If we do get around to tax reform and tax increases, I hope the argument does not just focus on eliminating corporate loopholes. The door-to-door warfare in this crusade is unlikely to get very far, since each favor is vehemently defended and usually has some kind of an economic argument to make, especially in a recession. Likewise, I hope we don't have the usual quixotic proposal for a graduated income tax — as sure to please liberal groups as it is sure to fail.

So what about a flat income tax? When Obama says that "billionaires should pay the same tax rate as janitors," is he kicking open the door to this idea of a flat-rate (same for everyone) tax? Democrats have long mocked this idea, and Steve Forbes even ran a notably unsuccessful presidential campaign on it.

But on the federal level, tax reform is probably the only route to increased revenues, with even Republicans saying that eliminating some loopholes might not break their no-new-taxes pledge. The formula all salute but cannot seem to get to is: broaden the tax base by eliminating loopholes, simplify the tax code, and lower the tax rate. 

Since the rich are so good at gaming the present system (graduated on paper), maybe "flat would be the new fair," to use the phrase in a Wall Street Journal column by Stephen Moore. He suggests that the "grand deal" in Congress might be to sweep away all deductions and tax everything (income as well as capital gains) at 16-17 percent. Throw in an allowance of shielding from taxation the first $35,000 of income for a family of four, and you make it progressive for most of the middle class (though not for the very rich). Do the math: A family making $70,000 would pay 8.5 percent tax, while Warren Buffett would pay 17 percent.

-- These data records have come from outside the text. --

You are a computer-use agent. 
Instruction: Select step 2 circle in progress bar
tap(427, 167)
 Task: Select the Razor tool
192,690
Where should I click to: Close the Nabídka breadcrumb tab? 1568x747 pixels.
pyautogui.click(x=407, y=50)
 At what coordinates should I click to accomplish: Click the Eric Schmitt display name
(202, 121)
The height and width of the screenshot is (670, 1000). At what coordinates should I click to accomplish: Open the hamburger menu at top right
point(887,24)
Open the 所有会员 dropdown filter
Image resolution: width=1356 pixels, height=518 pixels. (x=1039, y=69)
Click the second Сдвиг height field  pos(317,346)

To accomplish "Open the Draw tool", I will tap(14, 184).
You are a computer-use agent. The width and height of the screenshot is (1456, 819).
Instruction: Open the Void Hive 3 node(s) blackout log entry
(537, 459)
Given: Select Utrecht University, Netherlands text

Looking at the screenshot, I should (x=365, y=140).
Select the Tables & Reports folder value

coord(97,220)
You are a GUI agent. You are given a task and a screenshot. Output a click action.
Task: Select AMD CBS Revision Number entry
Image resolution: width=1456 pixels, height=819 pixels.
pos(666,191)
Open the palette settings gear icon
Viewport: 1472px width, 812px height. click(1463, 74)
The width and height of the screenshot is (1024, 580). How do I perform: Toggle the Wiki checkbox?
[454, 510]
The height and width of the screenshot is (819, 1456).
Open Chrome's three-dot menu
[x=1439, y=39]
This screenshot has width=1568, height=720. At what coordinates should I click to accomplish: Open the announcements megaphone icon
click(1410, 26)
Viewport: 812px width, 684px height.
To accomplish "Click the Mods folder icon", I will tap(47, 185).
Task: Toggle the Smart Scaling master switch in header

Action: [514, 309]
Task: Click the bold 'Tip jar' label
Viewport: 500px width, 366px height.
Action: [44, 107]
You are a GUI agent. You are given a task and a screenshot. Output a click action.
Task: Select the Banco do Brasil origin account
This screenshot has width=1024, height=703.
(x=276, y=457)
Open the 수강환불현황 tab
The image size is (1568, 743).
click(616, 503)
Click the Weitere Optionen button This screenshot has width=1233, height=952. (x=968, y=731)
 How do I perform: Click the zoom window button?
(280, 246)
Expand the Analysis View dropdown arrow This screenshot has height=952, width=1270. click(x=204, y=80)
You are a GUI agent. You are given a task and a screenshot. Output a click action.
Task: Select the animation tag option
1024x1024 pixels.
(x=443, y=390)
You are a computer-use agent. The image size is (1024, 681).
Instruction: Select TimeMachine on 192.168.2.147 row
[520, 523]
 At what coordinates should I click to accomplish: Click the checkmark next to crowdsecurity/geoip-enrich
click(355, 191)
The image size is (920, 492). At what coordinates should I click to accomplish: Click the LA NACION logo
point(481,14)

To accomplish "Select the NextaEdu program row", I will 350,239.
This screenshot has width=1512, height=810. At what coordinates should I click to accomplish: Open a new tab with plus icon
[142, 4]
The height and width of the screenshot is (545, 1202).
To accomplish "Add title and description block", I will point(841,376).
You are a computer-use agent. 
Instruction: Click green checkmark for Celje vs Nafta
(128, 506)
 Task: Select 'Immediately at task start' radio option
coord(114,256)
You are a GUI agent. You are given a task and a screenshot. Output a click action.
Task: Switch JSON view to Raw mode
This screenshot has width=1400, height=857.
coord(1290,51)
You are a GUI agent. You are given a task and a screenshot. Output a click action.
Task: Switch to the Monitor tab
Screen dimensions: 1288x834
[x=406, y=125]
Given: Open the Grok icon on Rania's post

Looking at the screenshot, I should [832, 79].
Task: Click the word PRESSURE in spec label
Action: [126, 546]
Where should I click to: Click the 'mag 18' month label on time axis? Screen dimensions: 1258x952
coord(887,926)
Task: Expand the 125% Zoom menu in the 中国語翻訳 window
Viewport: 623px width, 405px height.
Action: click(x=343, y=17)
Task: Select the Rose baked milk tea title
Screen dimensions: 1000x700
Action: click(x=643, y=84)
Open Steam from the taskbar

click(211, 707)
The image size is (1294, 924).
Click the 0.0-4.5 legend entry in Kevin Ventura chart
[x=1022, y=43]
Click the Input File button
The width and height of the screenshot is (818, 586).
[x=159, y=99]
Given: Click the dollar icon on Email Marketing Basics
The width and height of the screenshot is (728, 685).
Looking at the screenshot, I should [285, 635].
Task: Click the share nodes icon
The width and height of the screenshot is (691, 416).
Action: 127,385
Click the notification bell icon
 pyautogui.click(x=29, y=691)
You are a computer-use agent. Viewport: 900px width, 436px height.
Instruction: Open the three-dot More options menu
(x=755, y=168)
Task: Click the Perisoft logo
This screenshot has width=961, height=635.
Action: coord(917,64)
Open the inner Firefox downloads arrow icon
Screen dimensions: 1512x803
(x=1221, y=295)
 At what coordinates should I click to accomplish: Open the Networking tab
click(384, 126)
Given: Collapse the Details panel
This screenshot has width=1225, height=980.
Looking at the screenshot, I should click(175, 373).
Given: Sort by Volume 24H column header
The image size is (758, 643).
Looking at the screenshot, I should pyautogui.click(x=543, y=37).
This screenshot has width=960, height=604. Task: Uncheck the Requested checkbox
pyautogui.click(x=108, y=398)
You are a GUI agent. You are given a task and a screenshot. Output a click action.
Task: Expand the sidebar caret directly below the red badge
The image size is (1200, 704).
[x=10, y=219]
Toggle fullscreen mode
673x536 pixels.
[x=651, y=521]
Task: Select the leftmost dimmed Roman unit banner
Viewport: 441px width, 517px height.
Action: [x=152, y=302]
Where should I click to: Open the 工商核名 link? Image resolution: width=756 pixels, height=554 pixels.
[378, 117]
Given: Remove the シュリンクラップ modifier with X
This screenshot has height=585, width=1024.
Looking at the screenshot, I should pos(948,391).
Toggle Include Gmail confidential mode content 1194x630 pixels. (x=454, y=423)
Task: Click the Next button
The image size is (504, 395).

Another push toward the flat tax approach to comprehensive tax reform is coming from Herman Cain, the former pizza executive running for the GOP nomination. Cain's 9-9-9 plan would scrap the current system, eliminate the estate tax, taxes on capital gains, and payroll taxes, replacing all this with a 9 percent personal flat tax, a 9 percent corporate flat tax, and a 9 percent national sales tax. The idea is being attacked from the right (retailers don't like the sales tax) and the left (sales taxes are regressive), but also intrigues both sides and some economists, who figure it would raise as much as 15 percent more than the current system..

In Washington state, a graduated income tax is arguably forbidden by the state constitution, which makes the path to such a tax — never mind the voters' weird resistance to the idea — the kind of thing that wins contributions but never happens. So why not go for radical simplification, removal of nearly all loopholes (Boeing and Microsoft included??), and a shielding of the first $40,000 of personal income? It may be that most folks' taxes will go down, while the revenues will go up.

It won't be ideally progressive. But it might be the formula for progress.